“Setiap orang menjadi guru. Setiap rumah menjadi sekolah.”
[Ki Hajar Dewantara]
***
Kutipan tersebut menunjukkan bahwa pendidikan
adalah kebutuhan mutlak bagi semua manusia karena dapat memengaruhi segala
aspek dalam kehidupan. Selain itu pendidikan juga sebagai penentu kemajuan
sebuah negara. Hal ini dapat dilihat sejauh mana kualitas sumber daya manusia
yang dihasilkan dari sebuah sistem pendidikan dalam negara tersebut.
Beberapa
negara terus mengalami pertumbuhan pesat
di
bidang pendidikan. The Social Progress
Imperative melakukan penelitian tentang pendidikan dan menunjukkan hasil
bahwa dua puluh negara memiliki sistem
pendidikan terbaik di dunia, lima yang menempati peringkat teratas adalah
negara Korea Selatan, Jepang, Singapura, Hongkong, dan Finlandia.
Lantas
di mana posisi pendidikan Indonesia? Berdasarkan data Programme
for International Student Assessment (PISA), Indonesia berada pada posisi
62 dari 72 negara di dunia. Sebuah data yang memprihatinkan mengingat Indonesia
adalah negara yang sudah merdeka sejak tujuh puluh empat tahun silam dan banyak
memiliki tokoh yang sangat berpengaruh dalam dunia pendidikan. Salah satunya
adalah Ki Hajar Dewantara yang terkenal sebagai pelopor pendidikan. Selain
menjabat sebagai Menteri Pengajaran Indonesia pertama di masa pemerintahan
Soekarno, Ki Hajar Dewantara juga terkenal sebagai pendiri Perguruan Taman
Siswa – lembaga pendidikan yang memberi kesempatan pada pribumi untuk
mendapatkan hak pendidikan seperti kaum priyayi pada masa itu. Tentu saja kita
akan berpikir bahwa seiring perkembangan zaman dan kemajuan teknologi, maka
ikut berkembang pula pendidikan di Indonesia. Namun demikian, meski sudah
puluhan tahun merdeka harus diakui Indonesia masih tertinggal jauh dalam hal
pendidikan.
Dewasa ini Finlandia, negara kecil di
Eropa Utara sebagai salah satu negara dengan sistem pendidikannya yang
terbaik di dunia, menjadi rujukan bagi pengamat dan praktisi pendidikan
termasuk Indonesia. Beberapa kebijakan yang menjadi pembeda di Finlandia dengan
negara lain dan berhasil diterapkan antara lain seleksi guru yang ketat,
kesejahteraan guru yang sangat diperhatikan, kurikulum yang diterapkan secara
konsisten, meminimalkan
ujian, tidak ada sistem peringkat pada siswa, dan yang sangat fundamental
adalah biaya pendidikan ditanggung pemerintah.

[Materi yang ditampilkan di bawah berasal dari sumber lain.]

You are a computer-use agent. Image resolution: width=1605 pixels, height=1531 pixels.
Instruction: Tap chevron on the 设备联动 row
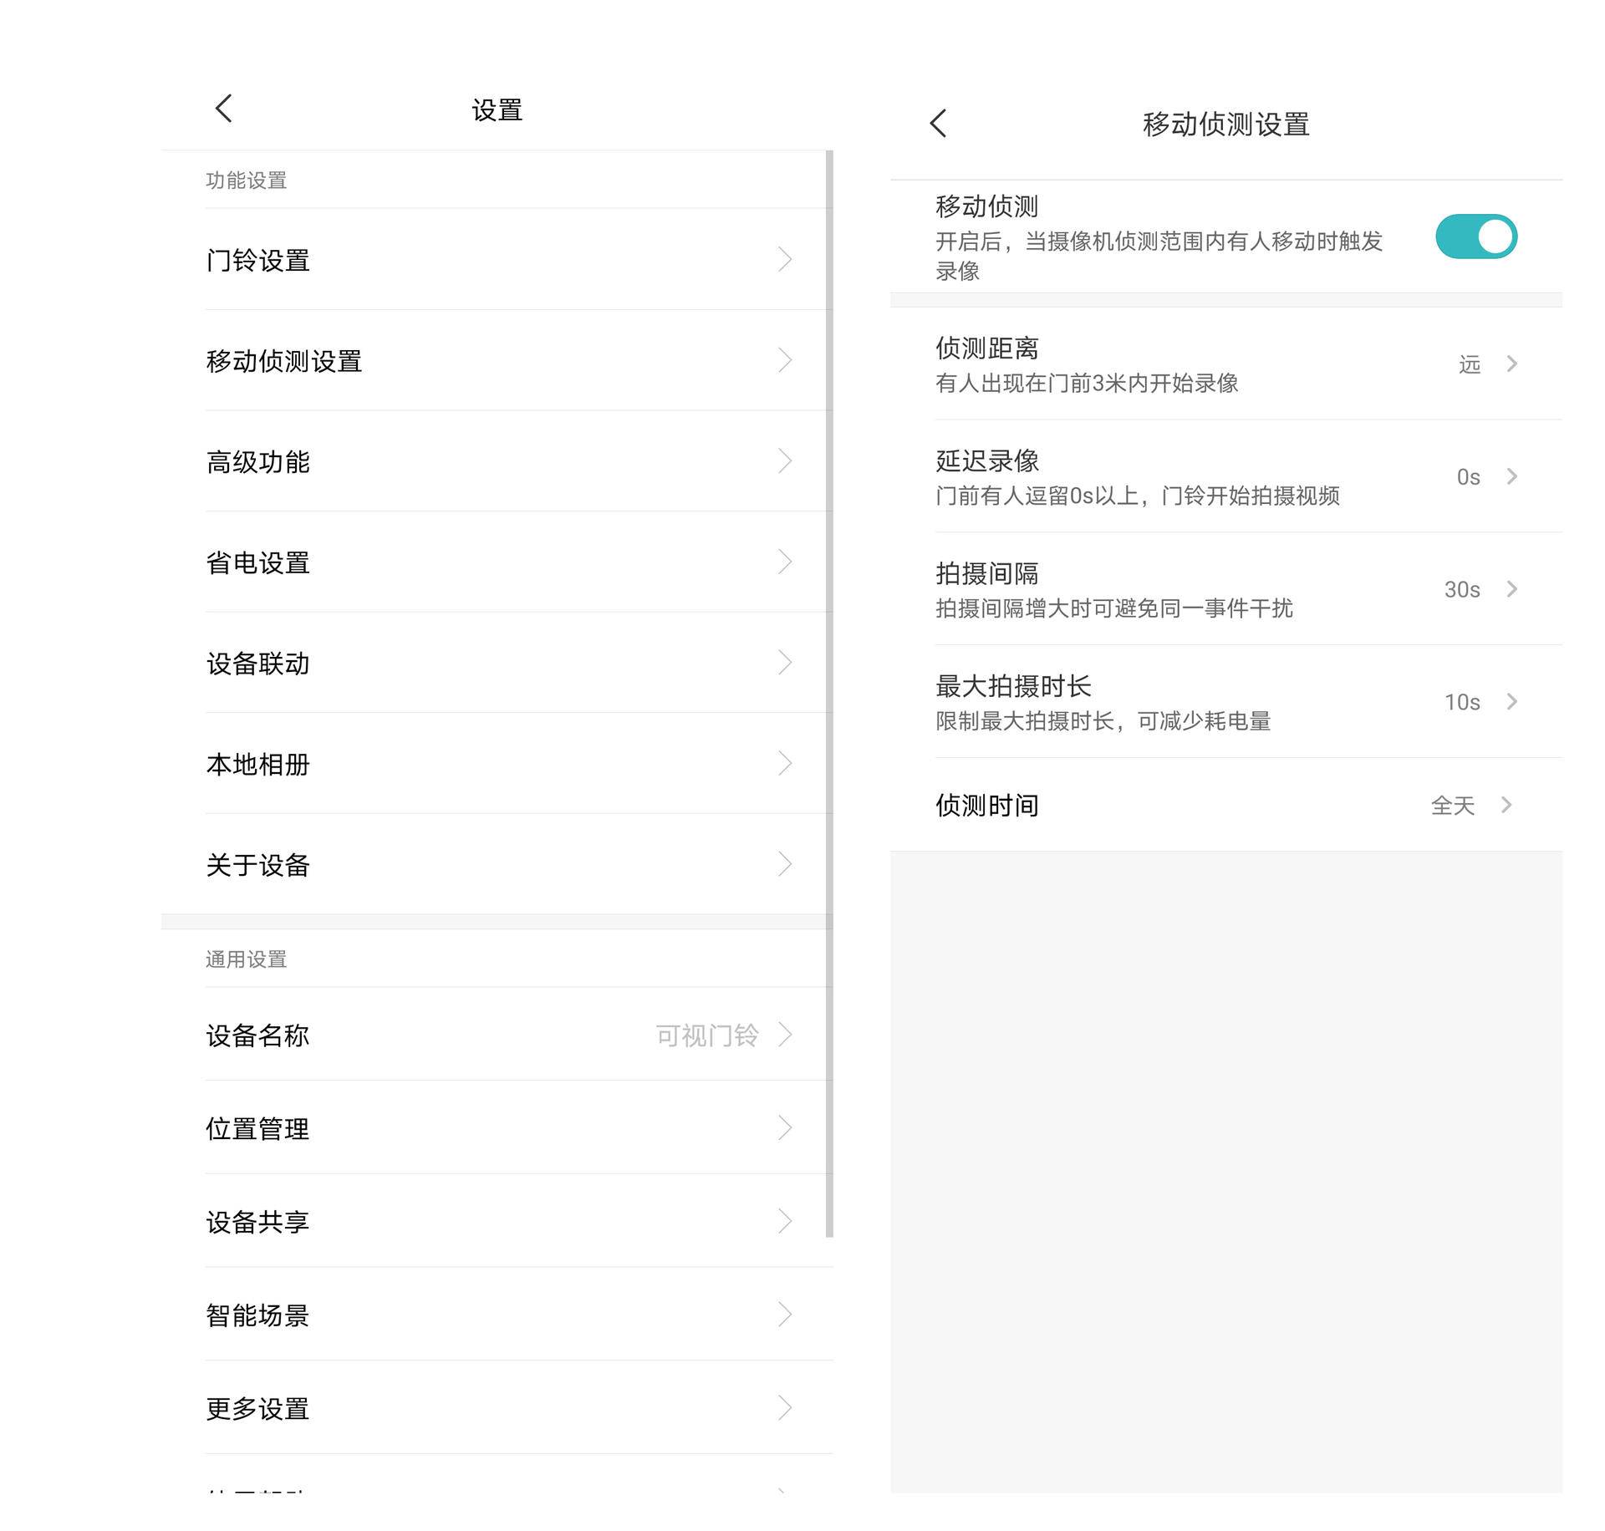[784, 663]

Salah satu yang menjadikan Finlandia sebagai
negara dengan pendidikan terbaik di dunia terletak pada tujuan utama dari
sistem pendidikan itu sendiri yaitu mewujudkan
high-level education for all. Sebuah upaya agar seluruh
rakyat Finlandia dapat mengenyam pendidikan sampai jenjang
tertinggi, secara merata, dengan kemampuan, keahlian dan kompetensi yang
terbaik. Sistem
pendidikannya
dibangun dengan karakteristik yang dilaksanakan secara konsisten, di antaranya, free education, free school meals, dan special needs education
dengan berpegang teguh pada prinsip inklusivitas.
Dengan memiliki tujuan yang jelas dan
sistem pendidikan yang dilakukan secara konsisten, tidak heran jika pendidikan
di Finlandia menjadi merata dan berdampak pada pencapain tujuan pendidikan.

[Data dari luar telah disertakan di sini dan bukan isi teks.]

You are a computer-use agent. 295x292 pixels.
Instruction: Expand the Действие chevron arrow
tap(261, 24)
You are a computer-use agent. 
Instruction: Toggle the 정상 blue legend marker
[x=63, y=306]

Salah satunya output berupa sumber
daya manusia yang berkualitas.
Begitu pula di negara kita. Pendidikan
nasional di Indonesia juga merumuskan tujuannya dalam Undang-Undang No. 20
Tahun 2003, yaitu untuk mengembangkan kemampuan dan membentuk watak serta
peradaban bangsa yang bermartabat dalam rangka mencerdaskan kehidupan bangsa.
Tujuan pendidikan nasional juga untuk mengembangkan potensi peserta didik agar
menjadi manusia yang beriman dan bertakwa kepada Tuhan Yang Maha
Esa, berakhlak mulia, sehat, berilmu, cakap, kreatif, mandiri, dan menjadi
warga negara yang demokratis serta bertanggung jawab.
Namun anehnya pendidikan di Indonesia
sepertinya jalan di tempat. Belum nampak secara signifikan capaian dari tujuan
pendidikan nasional yang diharapkan. Terlebih dengan kurikulum pendidikan yang
selalu berubah kemudian diikuti pro dan kontra oleh para pelaku pendidikan itu
sendiri. Meskipun kita sadar, kurikulum memang
bersifat dinamis, namun perubahan kurikulum yang terjadi di Indonesia
terkesan seperti sebuah bentuk eksperimen dan cenderung dipaksakan.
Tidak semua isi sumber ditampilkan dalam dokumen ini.